Scan the entries for lines with the word "button", then copy those lines.

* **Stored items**
---

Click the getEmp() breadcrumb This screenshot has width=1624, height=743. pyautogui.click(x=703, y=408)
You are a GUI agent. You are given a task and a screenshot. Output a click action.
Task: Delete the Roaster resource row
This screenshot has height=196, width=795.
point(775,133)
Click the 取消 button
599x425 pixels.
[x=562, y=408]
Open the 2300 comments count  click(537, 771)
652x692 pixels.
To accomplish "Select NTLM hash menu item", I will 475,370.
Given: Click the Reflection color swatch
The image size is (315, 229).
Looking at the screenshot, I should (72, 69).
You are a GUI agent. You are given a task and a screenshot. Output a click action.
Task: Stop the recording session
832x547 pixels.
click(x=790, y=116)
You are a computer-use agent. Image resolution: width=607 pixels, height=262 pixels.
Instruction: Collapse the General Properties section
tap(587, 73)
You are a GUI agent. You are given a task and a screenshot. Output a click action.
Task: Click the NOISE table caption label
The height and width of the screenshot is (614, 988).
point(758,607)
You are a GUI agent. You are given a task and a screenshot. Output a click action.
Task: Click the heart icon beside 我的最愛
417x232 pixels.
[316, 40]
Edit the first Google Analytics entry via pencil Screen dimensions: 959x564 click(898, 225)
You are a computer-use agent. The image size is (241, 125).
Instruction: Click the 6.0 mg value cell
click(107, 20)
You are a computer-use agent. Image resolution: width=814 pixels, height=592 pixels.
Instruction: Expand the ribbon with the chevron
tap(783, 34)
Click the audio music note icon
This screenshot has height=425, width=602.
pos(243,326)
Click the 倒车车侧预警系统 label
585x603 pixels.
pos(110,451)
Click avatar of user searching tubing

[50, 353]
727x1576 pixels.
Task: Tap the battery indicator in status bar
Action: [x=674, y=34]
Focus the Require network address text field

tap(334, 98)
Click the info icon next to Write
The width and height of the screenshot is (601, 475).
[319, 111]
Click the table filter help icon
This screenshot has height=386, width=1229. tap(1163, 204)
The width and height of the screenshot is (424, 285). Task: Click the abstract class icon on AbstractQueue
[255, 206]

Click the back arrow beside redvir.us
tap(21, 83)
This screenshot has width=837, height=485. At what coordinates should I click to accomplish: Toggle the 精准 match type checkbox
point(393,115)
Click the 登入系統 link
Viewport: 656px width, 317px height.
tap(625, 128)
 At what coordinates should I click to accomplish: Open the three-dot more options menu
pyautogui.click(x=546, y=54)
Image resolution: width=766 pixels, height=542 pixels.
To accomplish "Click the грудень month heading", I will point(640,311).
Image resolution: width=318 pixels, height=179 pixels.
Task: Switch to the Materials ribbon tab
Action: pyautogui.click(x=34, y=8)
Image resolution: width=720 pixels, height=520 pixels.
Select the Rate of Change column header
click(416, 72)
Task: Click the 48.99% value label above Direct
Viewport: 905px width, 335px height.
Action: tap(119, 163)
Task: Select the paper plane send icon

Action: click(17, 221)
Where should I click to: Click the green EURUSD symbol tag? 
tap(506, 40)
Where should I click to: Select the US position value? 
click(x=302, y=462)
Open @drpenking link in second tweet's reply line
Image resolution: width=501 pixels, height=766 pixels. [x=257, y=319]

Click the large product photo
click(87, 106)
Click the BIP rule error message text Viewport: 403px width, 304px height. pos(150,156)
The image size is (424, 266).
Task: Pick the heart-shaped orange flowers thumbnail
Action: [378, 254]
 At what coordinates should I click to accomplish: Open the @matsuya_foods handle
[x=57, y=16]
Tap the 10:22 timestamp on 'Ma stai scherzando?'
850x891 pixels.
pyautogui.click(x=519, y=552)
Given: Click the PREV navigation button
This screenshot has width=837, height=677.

---

* **FINISHED TASK**
Click the 取消 button
Given: Click the PREV navigation button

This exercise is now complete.